郷士と言うのは、お百姓さんが武士の待遇を受けておったもので、戦いが始まると、くわやかまのかわりに刀を持って戦いに出よったそうな。
その郷士の治める領地の中に、それは大きくて見ごとな欅(けやき)の木があったと。
たぶん祠かお堂があって、そこに植えたものが大きくなったんじゃろう。
その欅の木には大きな穴があって、水がごうごう流れる音がしよったと。
村の人たちはあの穴の中には蛇が棲みよるらしいと言いよった。
ある年のこと、その欅を江戸の水野出羽守のところへ出すことになり、野村儀八と大館達次の二人が何日もかかって切りたおしたと。
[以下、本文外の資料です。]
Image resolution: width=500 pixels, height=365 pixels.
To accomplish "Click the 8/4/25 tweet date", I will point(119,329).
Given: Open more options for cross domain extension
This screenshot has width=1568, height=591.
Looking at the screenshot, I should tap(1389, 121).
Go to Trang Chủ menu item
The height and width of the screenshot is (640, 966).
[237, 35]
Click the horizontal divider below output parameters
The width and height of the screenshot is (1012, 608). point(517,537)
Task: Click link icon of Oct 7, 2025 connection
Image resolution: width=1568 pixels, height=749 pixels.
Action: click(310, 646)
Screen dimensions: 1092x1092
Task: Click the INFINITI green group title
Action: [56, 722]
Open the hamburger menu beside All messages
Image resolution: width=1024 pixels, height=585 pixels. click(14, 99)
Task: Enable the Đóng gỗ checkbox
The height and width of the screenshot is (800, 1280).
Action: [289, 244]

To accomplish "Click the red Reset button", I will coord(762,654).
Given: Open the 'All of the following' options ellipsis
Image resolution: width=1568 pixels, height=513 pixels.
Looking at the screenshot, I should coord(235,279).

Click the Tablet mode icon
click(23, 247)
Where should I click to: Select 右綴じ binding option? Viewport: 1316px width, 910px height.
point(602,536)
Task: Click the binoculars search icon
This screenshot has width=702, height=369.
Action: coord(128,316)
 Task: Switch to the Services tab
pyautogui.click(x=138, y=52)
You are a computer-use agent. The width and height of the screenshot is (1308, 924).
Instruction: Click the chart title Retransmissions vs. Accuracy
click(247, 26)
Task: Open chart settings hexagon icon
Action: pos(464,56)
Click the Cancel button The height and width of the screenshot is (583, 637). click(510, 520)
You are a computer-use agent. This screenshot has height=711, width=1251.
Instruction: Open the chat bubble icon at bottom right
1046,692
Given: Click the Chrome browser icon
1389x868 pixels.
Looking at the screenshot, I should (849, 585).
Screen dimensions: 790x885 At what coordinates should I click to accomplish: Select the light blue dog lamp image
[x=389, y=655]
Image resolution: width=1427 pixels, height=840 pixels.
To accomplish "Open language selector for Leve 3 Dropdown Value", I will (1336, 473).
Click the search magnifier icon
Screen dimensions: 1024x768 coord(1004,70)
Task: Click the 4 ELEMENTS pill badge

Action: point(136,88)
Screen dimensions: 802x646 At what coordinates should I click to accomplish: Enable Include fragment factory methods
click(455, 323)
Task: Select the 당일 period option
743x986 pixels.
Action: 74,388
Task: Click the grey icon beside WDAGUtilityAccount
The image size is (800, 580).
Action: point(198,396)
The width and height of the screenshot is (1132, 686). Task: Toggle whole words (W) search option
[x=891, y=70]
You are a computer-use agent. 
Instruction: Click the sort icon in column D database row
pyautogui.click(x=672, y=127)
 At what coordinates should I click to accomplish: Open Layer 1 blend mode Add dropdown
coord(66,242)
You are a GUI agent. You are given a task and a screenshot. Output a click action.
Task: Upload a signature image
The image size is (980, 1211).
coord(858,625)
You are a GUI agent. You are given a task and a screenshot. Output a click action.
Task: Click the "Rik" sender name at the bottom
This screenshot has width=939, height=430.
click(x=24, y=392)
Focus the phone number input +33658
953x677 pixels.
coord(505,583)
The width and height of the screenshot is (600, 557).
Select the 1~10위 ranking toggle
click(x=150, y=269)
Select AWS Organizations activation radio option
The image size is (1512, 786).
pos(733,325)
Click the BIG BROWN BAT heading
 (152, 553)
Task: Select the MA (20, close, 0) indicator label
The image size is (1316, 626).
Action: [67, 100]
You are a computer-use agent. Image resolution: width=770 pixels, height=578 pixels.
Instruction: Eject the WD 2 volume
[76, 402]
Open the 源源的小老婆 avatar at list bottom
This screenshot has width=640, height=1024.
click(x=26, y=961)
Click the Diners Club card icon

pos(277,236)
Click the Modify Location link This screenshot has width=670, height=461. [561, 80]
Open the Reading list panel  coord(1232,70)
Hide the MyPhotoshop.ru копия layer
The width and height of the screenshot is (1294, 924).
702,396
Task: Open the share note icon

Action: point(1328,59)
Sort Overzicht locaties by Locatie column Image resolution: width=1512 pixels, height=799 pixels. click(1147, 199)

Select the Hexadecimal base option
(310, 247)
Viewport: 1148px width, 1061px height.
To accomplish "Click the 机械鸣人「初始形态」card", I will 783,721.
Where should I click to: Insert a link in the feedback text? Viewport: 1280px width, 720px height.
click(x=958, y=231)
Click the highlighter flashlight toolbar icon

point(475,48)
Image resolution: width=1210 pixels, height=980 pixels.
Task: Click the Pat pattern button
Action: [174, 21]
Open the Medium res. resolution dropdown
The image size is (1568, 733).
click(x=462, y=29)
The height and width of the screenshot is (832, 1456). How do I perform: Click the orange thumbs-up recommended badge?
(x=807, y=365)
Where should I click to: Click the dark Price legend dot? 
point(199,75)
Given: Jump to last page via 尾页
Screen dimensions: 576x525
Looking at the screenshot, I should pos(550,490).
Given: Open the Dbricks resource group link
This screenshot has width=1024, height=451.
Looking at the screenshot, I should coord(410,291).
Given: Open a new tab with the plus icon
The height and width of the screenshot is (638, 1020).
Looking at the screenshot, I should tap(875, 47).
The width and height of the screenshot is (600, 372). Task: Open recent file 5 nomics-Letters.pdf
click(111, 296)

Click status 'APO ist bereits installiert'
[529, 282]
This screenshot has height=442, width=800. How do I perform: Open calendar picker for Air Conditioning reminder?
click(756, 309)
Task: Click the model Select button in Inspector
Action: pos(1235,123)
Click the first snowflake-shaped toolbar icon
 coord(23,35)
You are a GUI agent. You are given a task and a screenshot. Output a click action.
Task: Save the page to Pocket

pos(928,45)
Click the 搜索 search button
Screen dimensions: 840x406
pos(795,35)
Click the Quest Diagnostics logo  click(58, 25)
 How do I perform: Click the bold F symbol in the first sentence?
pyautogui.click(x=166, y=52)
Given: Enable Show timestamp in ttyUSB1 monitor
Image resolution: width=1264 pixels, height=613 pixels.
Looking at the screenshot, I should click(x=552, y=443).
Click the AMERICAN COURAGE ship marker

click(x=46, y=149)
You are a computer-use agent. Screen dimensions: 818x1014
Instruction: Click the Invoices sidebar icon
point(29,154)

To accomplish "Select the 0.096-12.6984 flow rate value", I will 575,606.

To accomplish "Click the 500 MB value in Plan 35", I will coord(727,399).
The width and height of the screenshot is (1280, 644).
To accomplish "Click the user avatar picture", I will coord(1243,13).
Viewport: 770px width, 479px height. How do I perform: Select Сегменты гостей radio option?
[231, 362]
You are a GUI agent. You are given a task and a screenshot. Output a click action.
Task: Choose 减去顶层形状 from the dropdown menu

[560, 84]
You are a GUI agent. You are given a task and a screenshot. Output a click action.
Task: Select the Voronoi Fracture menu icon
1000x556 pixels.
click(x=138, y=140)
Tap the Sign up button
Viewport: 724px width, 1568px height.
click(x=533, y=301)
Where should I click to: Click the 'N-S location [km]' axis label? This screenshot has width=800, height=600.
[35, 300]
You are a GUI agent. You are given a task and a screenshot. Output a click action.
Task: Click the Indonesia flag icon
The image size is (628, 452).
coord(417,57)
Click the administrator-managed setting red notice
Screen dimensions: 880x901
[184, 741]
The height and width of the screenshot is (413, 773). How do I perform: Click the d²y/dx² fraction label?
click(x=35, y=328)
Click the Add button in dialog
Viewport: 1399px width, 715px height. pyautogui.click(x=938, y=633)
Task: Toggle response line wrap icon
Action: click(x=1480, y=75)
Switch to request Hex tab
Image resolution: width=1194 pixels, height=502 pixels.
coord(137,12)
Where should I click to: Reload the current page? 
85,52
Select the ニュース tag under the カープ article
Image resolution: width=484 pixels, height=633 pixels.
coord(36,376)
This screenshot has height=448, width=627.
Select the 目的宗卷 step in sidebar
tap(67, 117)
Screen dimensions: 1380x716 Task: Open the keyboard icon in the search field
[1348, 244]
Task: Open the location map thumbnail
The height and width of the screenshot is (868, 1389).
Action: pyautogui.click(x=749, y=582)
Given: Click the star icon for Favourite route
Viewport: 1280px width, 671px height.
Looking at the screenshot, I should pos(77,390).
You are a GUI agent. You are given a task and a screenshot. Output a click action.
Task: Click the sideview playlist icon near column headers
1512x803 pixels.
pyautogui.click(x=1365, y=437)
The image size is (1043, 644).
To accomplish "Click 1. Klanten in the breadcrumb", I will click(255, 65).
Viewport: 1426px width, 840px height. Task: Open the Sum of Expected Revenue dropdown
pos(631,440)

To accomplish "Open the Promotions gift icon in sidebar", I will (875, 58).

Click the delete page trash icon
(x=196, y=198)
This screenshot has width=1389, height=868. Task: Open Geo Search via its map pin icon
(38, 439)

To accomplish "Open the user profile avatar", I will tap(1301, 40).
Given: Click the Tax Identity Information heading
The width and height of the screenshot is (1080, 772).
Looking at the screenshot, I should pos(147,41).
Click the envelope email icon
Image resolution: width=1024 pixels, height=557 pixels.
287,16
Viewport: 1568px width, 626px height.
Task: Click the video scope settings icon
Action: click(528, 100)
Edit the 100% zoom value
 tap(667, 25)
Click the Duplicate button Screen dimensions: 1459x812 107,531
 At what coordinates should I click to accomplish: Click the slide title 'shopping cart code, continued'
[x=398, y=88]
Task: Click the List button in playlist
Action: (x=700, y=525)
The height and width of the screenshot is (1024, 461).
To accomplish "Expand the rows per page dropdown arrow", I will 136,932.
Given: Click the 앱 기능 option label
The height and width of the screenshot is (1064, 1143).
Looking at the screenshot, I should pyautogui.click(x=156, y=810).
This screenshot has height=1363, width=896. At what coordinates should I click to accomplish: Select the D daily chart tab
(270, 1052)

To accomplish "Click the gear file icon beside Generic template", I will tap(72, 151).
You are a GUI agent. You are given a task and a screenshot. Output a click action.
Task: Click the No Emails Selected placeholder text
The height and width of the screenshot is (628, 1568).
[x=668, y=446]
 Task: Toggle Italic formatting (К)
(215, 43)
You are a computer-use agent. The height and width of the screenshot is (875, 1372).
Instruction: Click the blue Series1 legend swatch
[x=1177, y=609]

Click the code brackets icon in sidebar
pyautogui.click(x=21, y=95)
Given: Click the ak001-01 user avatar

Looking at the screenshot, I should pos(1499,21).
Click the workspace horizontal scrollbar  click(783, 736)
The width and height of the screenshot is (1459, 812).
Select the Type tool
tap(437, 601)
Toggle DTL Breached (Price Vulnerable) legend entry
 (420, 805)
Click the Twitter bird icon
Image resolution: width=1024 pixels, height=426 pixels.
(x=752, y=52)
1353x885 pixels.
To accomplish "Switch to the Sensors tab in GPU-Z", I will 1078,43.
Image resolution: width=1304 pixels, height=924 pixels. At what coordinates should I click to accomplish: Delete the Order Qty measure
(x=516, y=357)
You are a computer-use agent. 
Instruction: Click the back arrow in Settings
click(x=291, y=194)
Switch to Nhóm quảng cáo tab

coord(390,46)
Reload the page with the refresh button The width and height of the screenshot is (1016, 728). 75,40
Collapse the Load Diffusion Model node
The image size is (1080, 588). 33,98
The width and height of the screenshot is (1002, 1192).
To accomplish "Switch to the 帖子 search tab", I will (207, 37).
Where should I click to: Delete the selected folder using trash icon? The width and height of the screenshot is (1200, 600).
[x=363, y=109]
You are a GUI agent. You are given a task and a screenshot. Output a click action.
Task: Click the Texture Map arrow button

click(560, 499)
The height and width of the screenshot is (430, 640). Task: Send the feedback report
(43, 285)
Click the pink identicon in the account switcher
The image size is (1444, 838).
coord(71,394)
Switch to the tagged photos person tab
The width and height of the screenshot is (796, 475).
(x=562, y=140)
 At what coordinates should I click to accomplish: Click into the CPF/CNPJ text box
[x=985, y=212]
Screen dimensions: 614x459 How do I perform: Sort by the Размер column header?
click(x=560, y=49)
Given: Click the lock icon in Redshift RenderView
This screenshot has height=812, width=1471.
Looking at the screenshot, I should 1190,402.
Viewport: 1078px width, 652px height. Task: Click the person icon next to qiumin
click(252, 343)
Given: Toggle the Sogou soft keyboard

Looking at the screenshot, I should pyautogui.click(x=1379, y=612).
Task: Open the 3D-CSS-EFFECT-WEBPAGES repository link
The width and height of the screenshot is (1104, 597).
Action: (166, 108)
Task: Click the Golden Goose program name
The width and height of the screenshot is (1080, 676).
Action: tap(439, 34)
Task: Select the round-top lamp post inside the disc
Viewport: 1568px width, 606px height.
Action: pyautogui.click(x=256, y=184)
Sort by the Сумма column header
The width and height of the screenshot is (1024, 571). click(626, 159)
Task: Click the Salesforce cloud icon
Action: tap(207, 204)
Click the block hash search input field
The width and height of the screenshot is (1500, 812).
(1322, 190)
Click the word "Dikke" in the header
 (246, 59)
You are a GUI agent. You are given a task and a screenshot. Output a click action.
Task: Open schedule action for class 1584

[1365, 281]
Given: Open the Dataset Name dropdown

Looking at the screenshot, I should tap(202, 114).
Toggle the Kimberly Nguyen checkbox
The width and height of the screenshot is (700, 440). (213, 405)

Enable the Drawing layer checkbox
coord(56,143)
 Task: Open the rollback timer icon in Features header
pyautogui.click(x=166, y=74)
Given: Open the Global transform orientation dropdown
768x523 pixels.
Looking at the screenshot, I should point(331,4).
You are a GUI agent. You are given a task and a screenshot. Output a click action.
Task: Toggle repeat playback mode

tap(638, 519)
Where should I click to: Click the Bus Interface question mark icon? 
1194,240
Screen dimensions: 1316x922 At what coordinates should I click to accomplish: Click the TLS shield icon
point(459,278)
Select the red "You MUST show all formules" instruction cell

まあ木は無事に江戸へとどきお役に立ったそうなが、後がおおごと。木を切った二人は、その日から大病にかかって苦しんだそうな。
また、そのころには村に名本(なもと)と言って、今の区長さんのような仕事をする人がおったが、その名本さんのところまでは五百メートルぐらいあるのに欅を切った時の木屑が、流れていって大さわぎをするし、木の切り株がごうごうと大きな音を出して鳴るんじゃと。
きっと、これはあの穴の中に棲む蛇のたたりじゃと言って村の人がいっぱい集まって、お通夜をしたり切った後をきよめて、いろいろのものを供えてお祭りをしたそうな。
すると、だんだんと鳴るのがおさまって、もとのとおりの株になったそうな。